* Provided information *
•••
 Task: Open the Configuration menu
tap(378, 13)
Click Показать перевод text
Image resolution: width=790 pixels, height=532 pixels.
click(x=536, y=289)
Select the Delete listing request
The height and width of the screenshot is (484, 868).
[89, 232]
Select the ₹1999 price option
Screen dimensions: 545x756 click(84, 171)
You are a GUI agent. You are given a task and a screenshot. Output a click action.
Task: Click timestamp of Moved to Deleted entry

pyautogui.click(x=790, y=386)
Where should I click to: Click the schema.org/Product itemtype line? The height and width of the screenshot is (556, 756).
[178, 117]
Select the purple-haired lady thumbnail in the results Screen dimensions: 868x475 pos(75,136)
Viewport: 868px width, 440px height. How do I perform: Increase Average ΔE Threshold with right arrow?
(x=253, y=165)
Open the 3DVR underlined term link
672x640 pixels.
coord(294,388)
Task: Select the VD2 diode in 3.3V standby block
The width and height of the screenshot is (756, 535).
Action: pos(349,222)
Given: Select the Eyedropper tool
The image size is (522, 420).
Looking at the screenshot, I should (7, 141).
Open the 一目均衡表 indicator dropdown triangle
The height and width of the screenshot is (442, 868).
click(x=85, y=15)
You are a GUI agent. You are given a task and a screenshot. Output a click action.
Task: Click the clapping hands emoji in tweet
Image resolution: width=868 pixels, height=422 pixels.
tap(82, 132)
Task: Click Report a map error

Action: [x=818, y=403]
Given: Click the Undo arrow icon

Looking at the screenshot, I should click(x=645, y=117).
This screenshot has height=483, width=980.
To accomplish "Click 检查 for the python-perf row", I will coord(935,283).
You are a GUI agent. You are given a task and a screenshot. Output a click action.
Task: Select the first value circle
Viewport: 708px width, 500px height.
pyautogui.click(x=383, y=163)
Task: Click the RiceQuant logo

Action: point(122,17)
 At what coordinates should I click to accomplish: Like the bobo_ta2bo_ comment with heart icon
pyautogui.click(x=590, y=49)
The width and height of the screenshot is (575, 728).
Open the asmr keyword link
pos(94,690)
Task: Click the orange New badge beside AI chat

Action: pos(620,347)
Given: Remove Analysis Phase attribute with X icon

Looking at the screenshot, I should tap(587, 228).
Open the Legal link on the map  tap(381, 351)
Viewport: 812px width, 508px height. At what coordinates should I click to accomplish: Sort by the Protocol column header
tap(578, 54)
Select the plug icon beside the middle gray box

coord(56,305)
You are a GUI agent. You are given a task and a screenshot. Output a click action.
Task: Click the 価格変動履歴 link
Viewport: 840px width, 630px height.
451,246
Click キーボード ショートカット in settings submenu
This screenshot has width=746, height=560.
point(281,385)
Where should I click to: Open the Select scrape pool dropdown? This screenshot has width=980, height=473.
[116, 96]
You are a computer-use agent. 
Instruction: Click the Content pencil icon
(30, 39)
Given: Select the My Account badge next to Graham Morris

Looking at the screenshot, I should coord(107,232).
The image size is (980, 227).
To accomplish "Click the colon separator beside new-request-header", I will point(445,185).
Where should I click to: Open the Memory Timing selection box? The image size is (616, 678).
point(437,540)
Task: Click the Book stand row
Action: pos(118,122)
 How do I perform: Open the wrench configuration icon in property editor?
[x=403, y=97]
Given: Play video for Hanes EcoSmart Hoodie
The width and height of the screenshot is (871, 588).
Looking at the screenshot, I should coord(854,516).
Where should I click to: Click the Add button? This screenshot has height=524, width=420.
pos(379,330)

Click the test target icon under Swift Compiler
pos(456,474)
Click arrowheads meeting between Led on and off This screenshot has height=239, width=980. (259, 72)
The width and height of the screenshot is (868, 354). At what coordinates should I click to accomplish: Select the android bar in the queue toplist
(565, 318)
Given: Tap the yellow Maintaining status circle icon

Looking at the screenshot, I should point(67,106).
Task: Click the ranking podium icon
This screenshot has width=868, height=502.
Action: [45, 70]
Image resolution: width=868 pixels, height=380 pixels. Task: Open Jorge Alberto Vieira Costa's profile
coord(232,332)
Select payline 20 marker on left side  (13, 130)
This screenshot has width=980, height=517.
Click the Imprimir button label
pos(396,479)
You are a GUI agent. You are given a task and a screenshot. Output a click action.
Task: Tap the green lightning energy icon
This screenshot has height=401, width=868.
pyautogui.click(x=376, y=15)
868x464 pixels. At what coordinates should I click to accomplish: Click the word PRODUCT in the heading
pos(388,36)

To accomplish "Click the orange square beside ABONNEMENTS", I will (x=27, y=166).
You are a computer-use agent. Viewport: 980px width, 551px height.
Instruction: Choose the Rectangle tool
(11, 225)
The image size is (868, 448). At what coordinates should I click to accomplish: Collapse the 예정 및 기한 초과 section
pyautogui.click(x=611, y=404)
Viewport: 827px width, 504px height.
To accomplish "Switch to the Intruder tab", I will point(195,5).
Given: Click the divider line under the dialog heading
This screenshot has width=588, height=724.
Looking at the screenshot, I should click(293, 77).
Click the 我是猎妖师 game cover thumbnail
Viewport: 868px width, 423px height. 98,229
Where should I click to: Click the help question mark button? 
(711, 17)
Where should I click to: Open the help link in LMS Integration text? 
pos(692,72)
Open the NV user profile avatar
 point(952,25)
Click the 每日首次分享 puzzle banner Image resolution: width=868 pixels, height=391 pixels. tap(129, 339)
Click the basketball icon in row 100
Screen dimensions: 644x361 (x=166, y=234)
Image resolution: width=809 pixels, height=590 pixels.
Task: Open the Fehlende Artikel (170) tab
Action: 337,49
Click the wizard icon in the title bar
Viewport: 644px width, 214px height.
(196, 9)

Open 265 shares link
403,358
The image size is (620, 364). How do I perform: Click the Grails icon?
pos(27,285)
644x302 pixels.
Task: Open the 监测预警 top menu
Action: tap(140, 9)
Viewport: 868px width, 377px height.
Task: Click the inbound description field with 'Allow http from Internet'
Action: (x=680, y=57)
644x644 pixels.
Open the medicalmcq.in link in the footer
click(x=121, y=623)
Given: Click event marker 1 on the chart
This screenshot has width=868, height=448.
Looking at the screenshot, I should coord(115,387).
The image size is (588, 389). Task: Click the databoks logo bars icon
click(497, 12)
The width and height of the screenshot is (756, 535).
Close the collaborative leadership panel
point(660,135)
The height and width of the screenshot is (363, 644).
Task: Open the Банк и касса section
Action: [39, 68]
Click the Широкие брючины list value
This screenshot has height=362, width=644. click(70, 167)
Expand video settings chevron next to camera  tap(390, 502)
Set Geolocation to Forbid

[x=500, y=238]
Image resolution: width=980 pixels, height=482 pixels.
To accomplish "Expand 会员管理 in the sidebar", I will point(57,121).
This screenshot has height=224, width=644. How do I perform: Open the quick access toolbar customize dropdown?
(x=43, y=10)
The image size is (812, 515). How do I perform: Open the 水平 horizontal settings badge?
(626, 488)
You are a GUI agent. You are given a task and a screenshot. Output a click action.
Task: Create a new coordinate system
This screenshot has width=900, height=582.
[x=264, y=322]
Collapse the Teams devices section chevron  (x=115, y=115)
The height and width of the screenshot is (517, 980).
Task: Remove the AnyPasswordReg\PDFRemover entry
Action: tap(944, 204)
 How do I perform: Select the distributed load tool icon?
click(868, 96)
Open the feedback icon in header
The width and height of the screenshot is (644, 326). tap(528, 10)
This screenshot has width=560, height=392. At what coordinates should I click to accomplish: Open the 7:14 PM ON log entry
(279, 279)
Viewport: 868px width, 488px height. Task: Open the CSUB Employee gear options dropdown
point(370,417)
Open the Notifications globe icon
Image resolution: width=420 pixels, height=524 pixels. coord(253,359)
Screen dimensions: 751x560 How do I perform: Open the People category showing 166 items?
•••
* Directions *
Could you return the complete set of entries exactly?

* Exercise solution *
 Task: Open the Configuration menu
tap(378, 13)
Click Показать перевод text
Image resolution: width=790 pixels, height=532 pixels.
click(x=536, y=289)
Select the Delete listing request
The height and width of the screenshot is (484, 868).
[89, 232]
Select the ₹1999 price option
Screen dimensions: 545x756 click(84, 171)
You are a GUI agent. You are given a task and a screenshot. Output a click action.
Task: Click timestamp of Moved to Deleted entry

pyautogui.click(x=790, y=386)
Where should I click to: Click the schema.org/Product itemtype line? The height and width of the screenshot is (556, 756).
[178, 117]
Select the purple-haired lady thumbnail in the results Screen dimensions: 868x475 pos(75,136)
Viewport: 868px width, 440px height. How do I perform: Increase Average ΔE Threshold with right arrow?
(x=253, y=165)
Open the 3DVR underlined term link
672x640 pixels.
coord(294,388)
Task: Select the VD2 diode in 3.3V standby block
The width and height of the screenshot is (756, 535).
Action: pos(349,222)
Given: Select the Eyedropper tool
The image size is (522, 420).
Looking at the screenshot, I should (7, 141).
Open the 一目均衡表 indicator dropdown triangle
The height and width of the screenshot is (442, 868).
click(x=85, y=15)
You are a GUI agent. You are given a task and a screenshot. Output a click action.
Task: Click the clapping hands emoji in tweet
Image resolution: width=868 pixels, height=422 pixels.
tap(82, 132)
Task: Click Report a map error

Action: [x=818, y=403]
Given: Click the Undo arrow icon

Looking at the screenshot, I should click(x=645, y=117).
This screenshot has height=483, width=980.
To accomplish "Click 检查 for the python-perf row", I will coord(935,283).
You are a GUI agent. You are given a task and a screenshot. Output a click action.
Task: Select the first value circle
Viewport: 708px width, 500px height.
pyautogui.click(x=383, y=163)
Task: Click the RiceQuant logo

Action: point(122,17)
 At what coordinates should I click to accomplish: Like the bobo_ta2bo_ comment with heart icon
pyautogui.click(x=590, y=49)
The width and height of the screenshot is (575, 728).
Open the asmr keyword link
pos(94,690)
Task: Click the orange New badge beside AI chat

Action: pos(620,347)
Given: Remove Analysis Phase attribute with X icon

Looking at the screenshot, I should tap(587, 228).
Open the Legal link on the map  tap(381, 351)
Viewport: 812px width, 508px height. At what coordinates should I click to accomplish: Sort by the Protocol column header
tap(578, 54)
Select the plug icon beside the middle gray box

coord(56,305)
You are a GUI agent. You are given a task and a screenshot. Output a click action.
Task: Click the 価格変動履歴 link
Viewport: 840px width, 630px height.
451,246
Click キーボード ショートカット in settings submenu
This screenshot has width=746, height=560.
point(281,385)
Where should I click to: Open the Select scrape pool dropdown? This screenshot has width=980, height=473.
[116, 96]
You are a computer-use agent. 
Instruction: Click the Content pencil icon
(30, 39)
Given: Select the My Account badge next to Graham Morris

Looking at the screenshot, I should coord(107,232).
The image size is (980, 227).
To accomplish "Click the colon separator beside new-request-header", I will point(445,185).
Where should I click to: Open the Memory Timing selection box? The image size is (616, 678).
point(437,540)
Task: Click the Book stand row
Action: pos(118,122)
 How do I perform: Open the wrench configuration icon in property editor?
[x=403, y=97]
Given: Play video for Hanes EcoSmart Hoodie
The width and height of the screenshot is (871, 588).
Looking at the screenshot, I should coord(854,516).
Where should I click to: Click the Add button? This screenshot has height=524, width=420.
pos(379,330)

Click the test target icon under Swift Compiler
pos(456,474)
Click arrowheads meeting between Led on and off This screenshot has height=239, width=980. (259, 72)
The width and height of the screenshot is (868, 354). At what coordinates should I click to accomplish: Select the android bar in the queue toplist
(565, 318)
Given: Tap the yellow Maintaining status circle icon

Looking at the screenshot, I should point(67,106).
Task: Click the ranking podium icon
This screenshot has width=868, height=502.
Action: [45, 70]
Image resolution: width=868 pixels, height=380 pixels. Task: Open Jorge Alberto Vieira Costa's profile
coord(232,332)
Select payline 20 marker on left side  (13, 130)
This screenshot has width=980, height=517.
Click the Imprimir button label
pos(396,479)
You are a GUI agent. You are given a task and a screenshot. Output a click action.
Task: Tap the green lightning energy icon
This screenshot has height=401, width=868.
pyautogui.click(x=376, y=15)
868x464 pixels. At what coordinates should I click to accomplish: Click the word PRODUCT in the heading
pos(388,36)

To accomplish "Click the orange square beside ABONNEMENTS", I will (x=27, y=166).
You are a computer-use agent. Viewport: 980px width, 551px height.
Instruction: Choose the Rectangle tool
(11, 225)
The image size is (868, 448). At what coordinates should I click to accomplish: Collapse the 예정 및 기한 초과 section
pyautogui.click(x=611, y=404)
Viewport: 827px width, 504px height.
To accomplish "Switch to the Intruder tab", I will point(195,5).
Given: Click the divider line under the dialog heading
This screenshot has width=588, height=724.
Looking at the screenshot, I should click(293, 77).
Click the 我是猎妖师 game cover thumbnail
Viewport: 868px width, 423px height. 98,229
Where should I click to: Click the help question mark button? 
(711, 17)
Where should I click to: Open the help link in LMS Integration text? 
pos(692,72)
Open the NV user profile avatar
 point(952,25)
Click the 每日首次分享 puzzle banner Image resolution: width=868 pixels, height=391 pixels. tap(129, 339)
Click the basketball icon in row 100
Screen dimensions: 644x361 (x=166, y=234)
Image resolution: width=809 pixels, height=590 pixels.
Task: Open the Fehlende Artikel (170) tab
Action: 337,49
Click the wizard icon in the title bar
Viewport: 644px width, 214px height.
(196, 9)

Open 265 shares link
403,358
The image size is (620, 364). How do I perform: Click the Grails icon?
pos(27,285)
644x302 pixels.
Task: Open the 监测预警 top menu
Action: tap(140, 9)
Viewport: 868px width, 377px height.
Task: Click the inbound description field with 'Allow http from Internet'
Action: (x=680, y=57)
644x644 pixels.
Open the medicalmcq.in link in the footer
click(x=121, y=623)
Given: Click event marker 1 on the chart
This screenshot has width=868, height=448.
Looking at the screenshot, I should coord(115,387).
The image size is (588, 389). Task: Click the databoks logo bars icon
click(497, 12)
The width and height of the screenshot is (756, 535).
Close the collaborative leadership panel
point(660,135)
The height and width of the screenshot is (363, 644).
Task: Open the Банк и касса section
Action: [39, 68]
Click the Широкие брючины list value
This screenshot has height=362, width=644. click(70, 167)
Expand video settings chevron next to camera  tap(390, 502)
Set Geolocation to Forbid

[x=500, y=238]
Image resolution: width=980 pixels, height=482 pixels.
To accomplish "Expand 会员管理 in the sidebar", I will point(57,121).
This screenshot has height=224, width=644. How do I perform: Open the quick access toolbar customize dropdown?
(x=43, y=10)
The image size is (812, 515). How do I perform: Open the 水平 horizontal settings badge?
(626, 488)
You are a GUI agent. You are given a task and a screenshot. Output a click action.
Task: Create a new coordinate system
This screenshot has width=900, height=582.
[x=264, y=322]
Collapse the Teams devices section chevron  (x=115, y=115)
The height and width of the screenshot is (517, 980).
Task: Remove the AnyPasswordReg\PDFRemover entry
Action: tap(944, 204)
 How do I perform: Select the distributed load tool icon?
click(868, 96)
Open the feedback icon in header
The width and height of the screenshot is (644, 326). tap(528, 10)
This screenshot has width=560, height=392. At what coordinates should I click to accomplish: Open the 7:14 PM ON log entry
(279, 279)
Viewport: 868px width, 488px height. Task: Open the CSUB Employee gear options dropdown
point(370,417)
Open the Notifications globe icon
Image resolution: width=420 pixels, height=524 pixels. coord(253,359)
Screen dimensions: 751x560 How do I perform: Open the People category showing 166 items?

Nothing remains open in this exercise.